How to complete this task -
When you reach the line that contains "You are a GUI" below, transcribe it and each line after it word for word to the end of the records, omitting pictures.

Exercise input -

^^^^^^^^^^^^^^^^

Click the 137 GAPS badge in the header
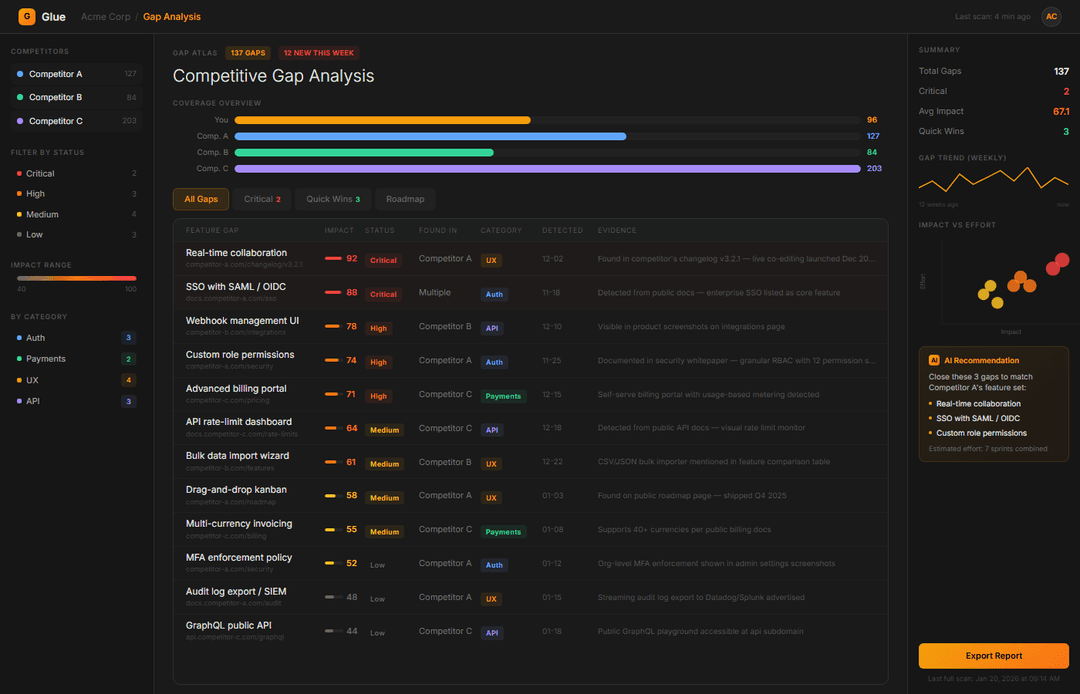 pyautogui.click(x=247, y=52)
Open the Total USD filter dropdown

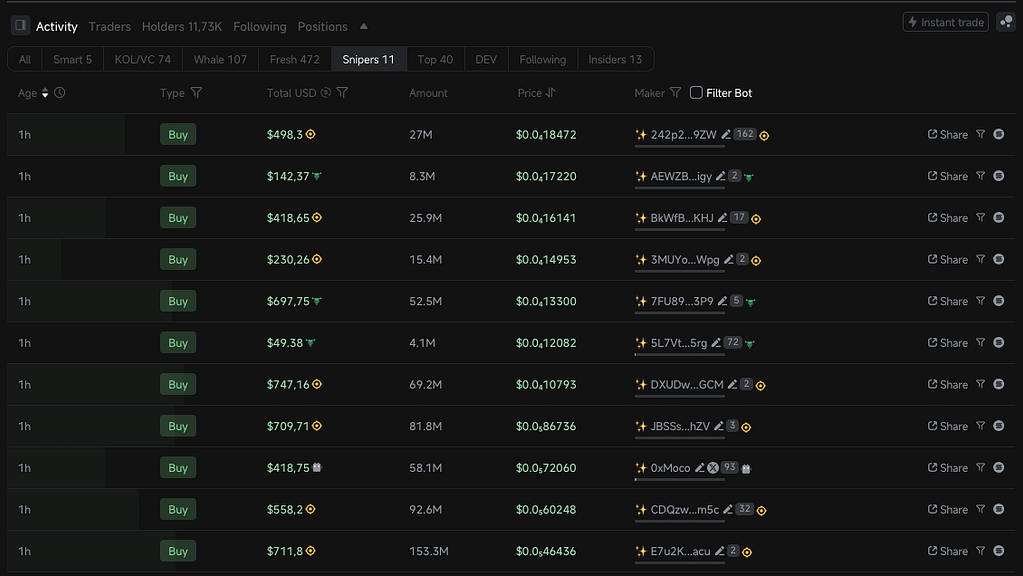343,93
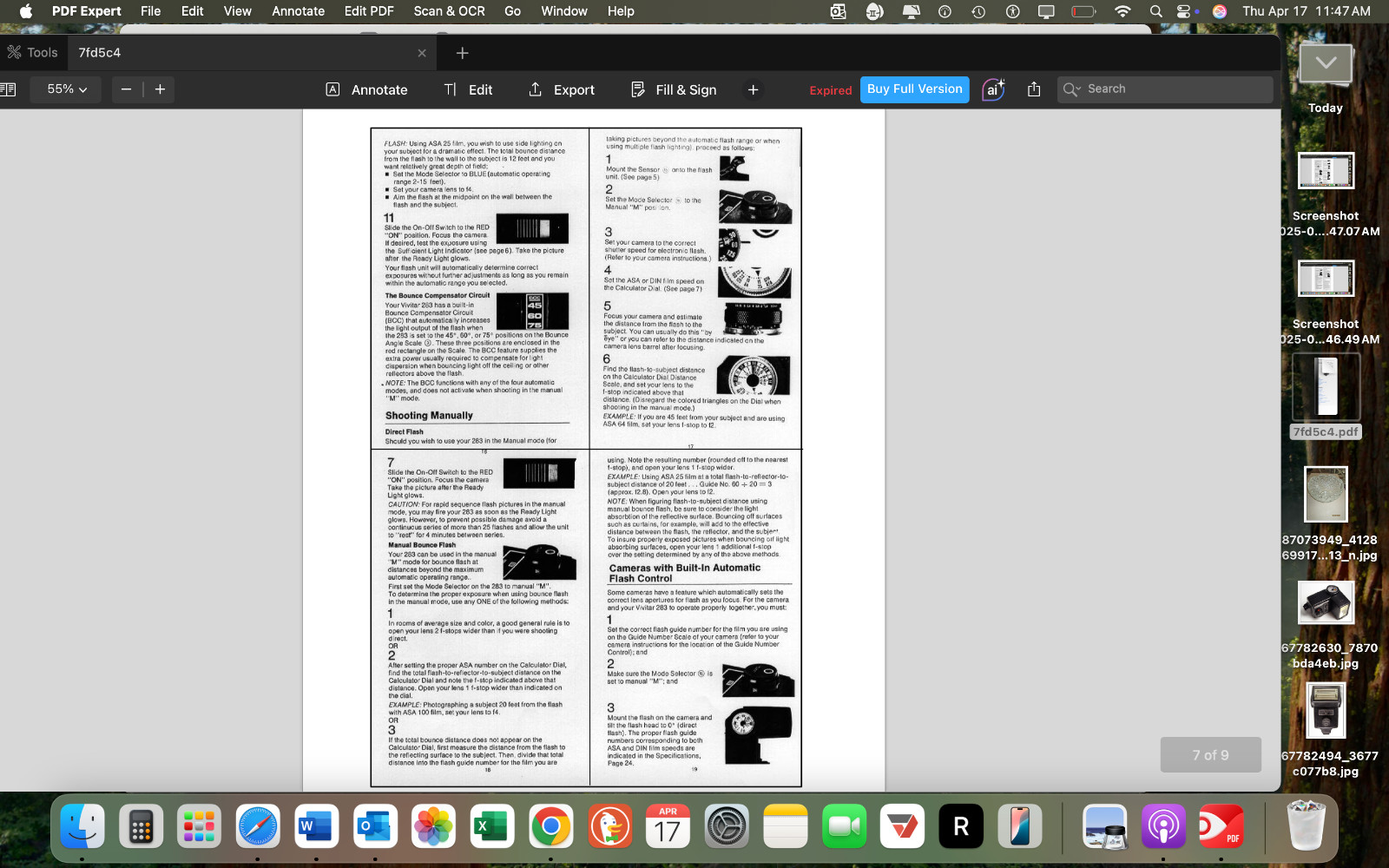Expand the 55% zoom level dropdown
The image size is (1389, 868).
click(67, 89)
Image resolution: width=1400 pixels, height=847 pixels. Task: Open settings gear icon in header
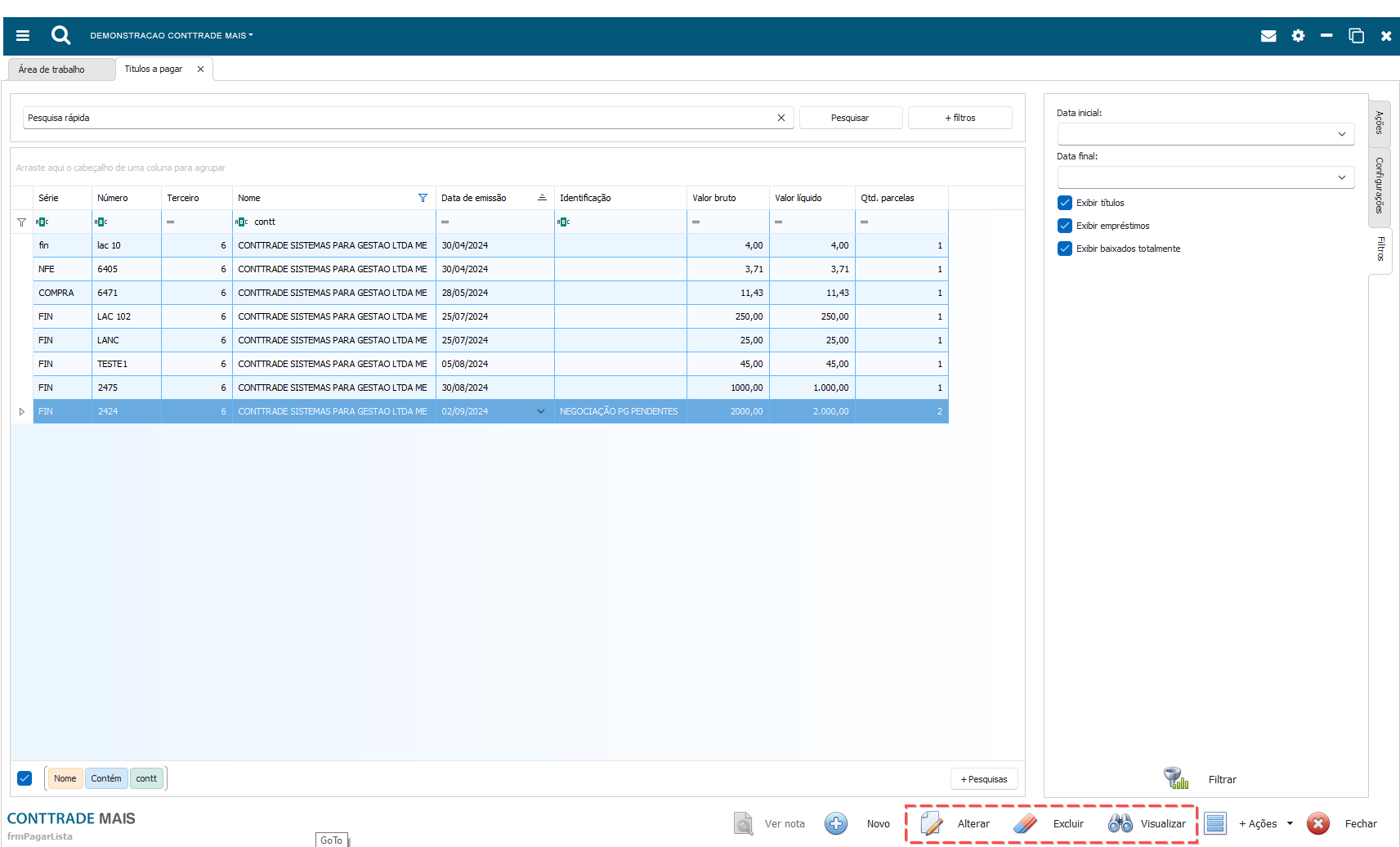(1298, 36)
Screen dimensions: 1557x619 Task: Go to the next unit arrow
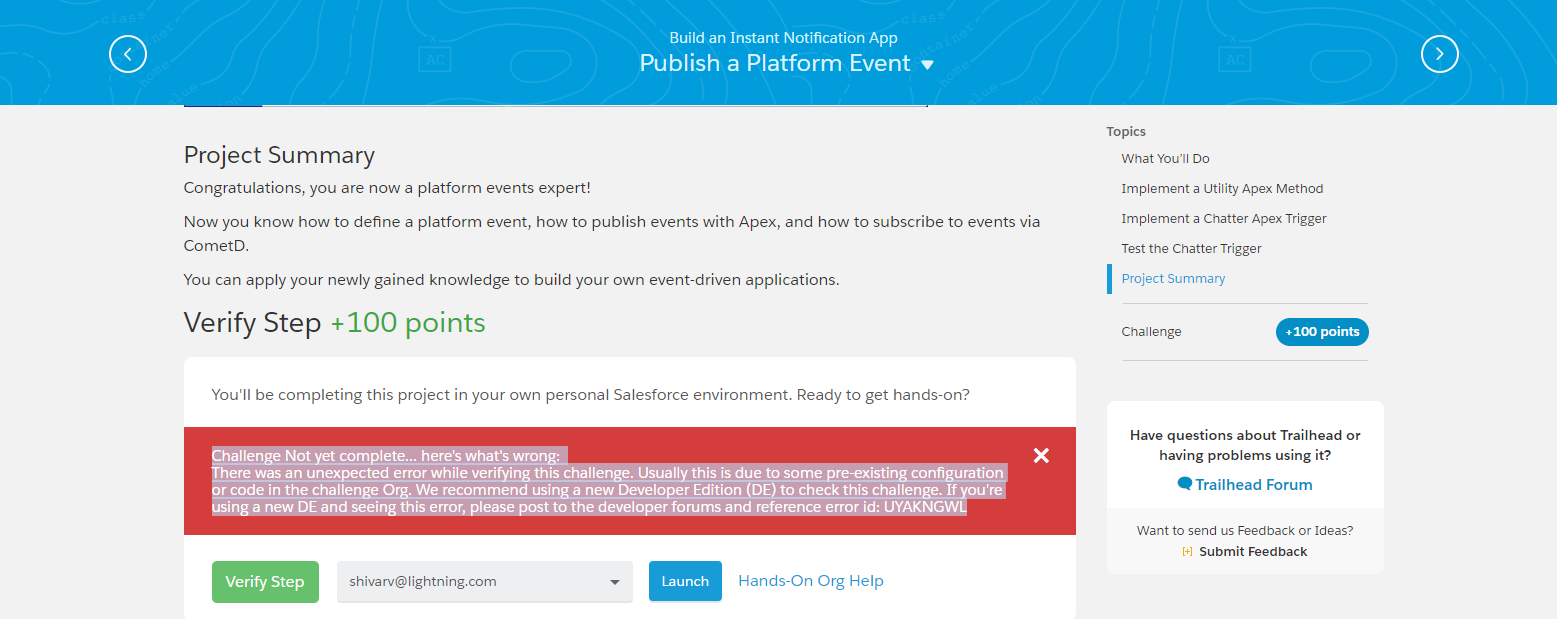[x=1439, y=54]
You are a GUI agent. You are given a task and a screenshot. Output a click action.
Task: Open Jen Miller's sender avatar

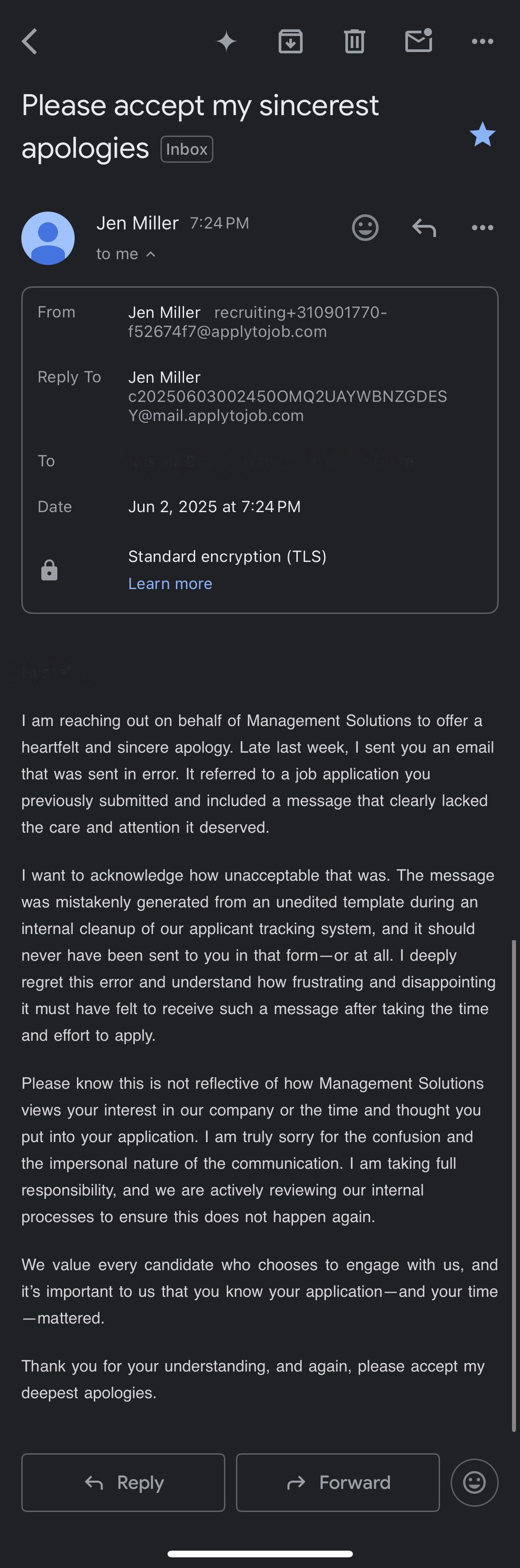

^^^^^^^^^^^^^^^^

Response to this task -
You are a GUI agent. You are given a task and a screenshot. Output a click action.
Task: Open Jen Miller's sender avatar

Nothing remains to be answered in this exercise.